• **What you have to do**
From the first line to the last, restate the material word for word; pictures stay out.

• **Records supplied**
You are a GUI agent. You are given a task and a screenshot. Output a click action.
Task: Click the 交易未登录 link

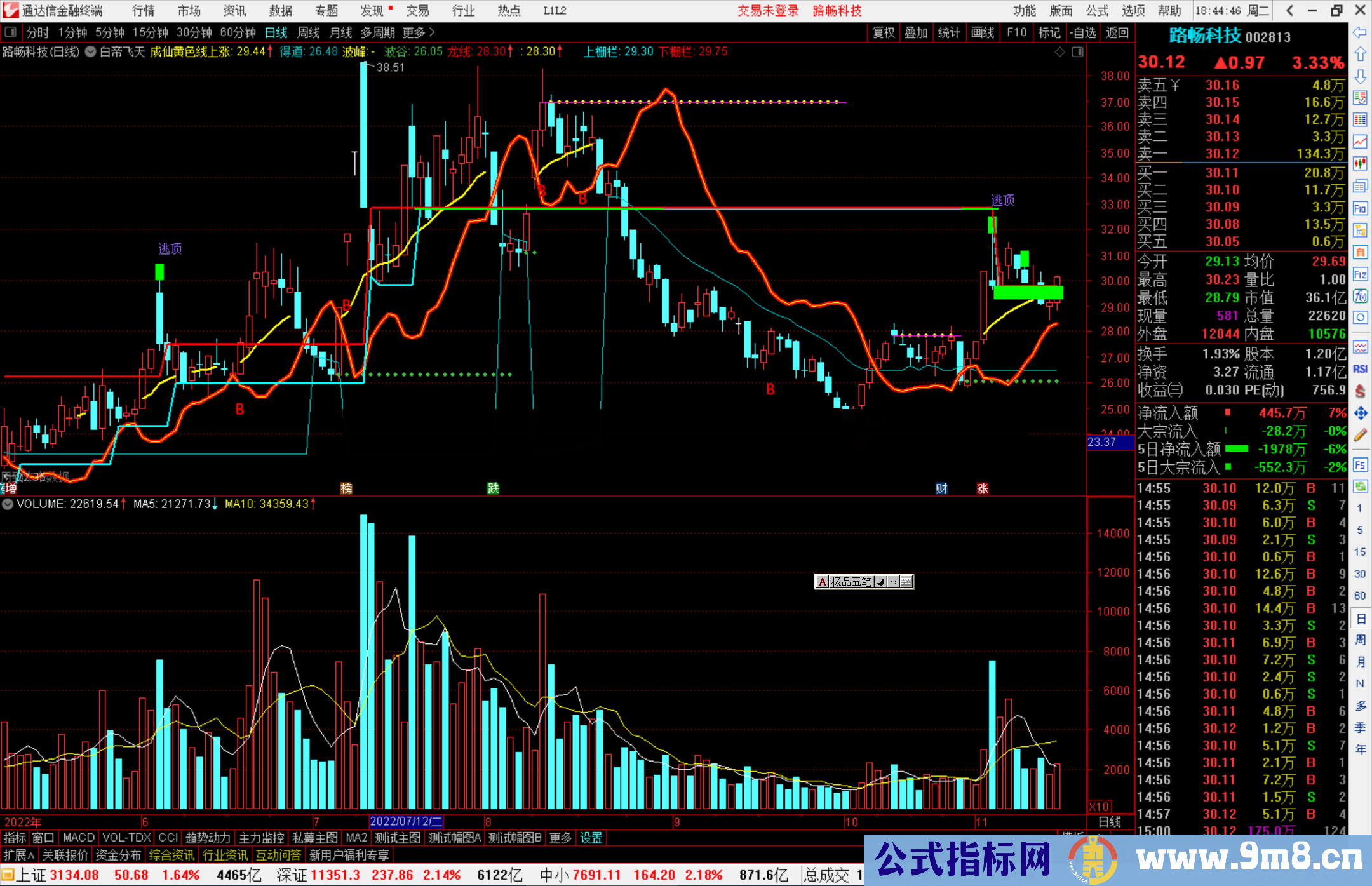click(768, 11)
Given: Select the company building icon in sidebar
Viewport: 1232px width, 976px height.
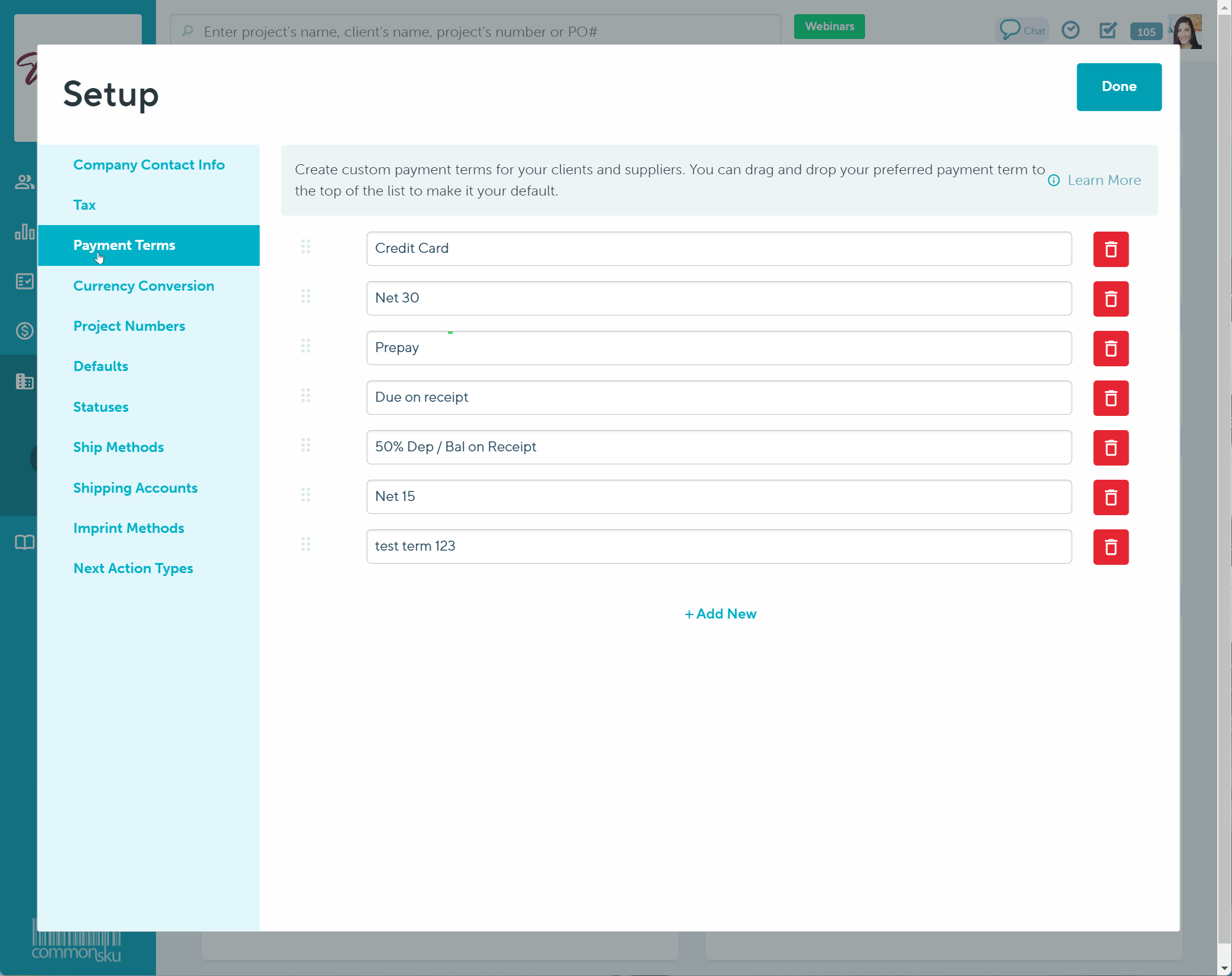Looking at the screenshot, I should (x=24, y=382).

• **Problem solution**
You are a GUI agent. You are given a task and a screenshot. Output a click action.
Task: Click the 交易未登录 link

click(768, 11)
Given: Select the company building icon in sidebar
Viewport: 1232px width, 976px height.
Looking at the screenshot, I should (x=24, y=382).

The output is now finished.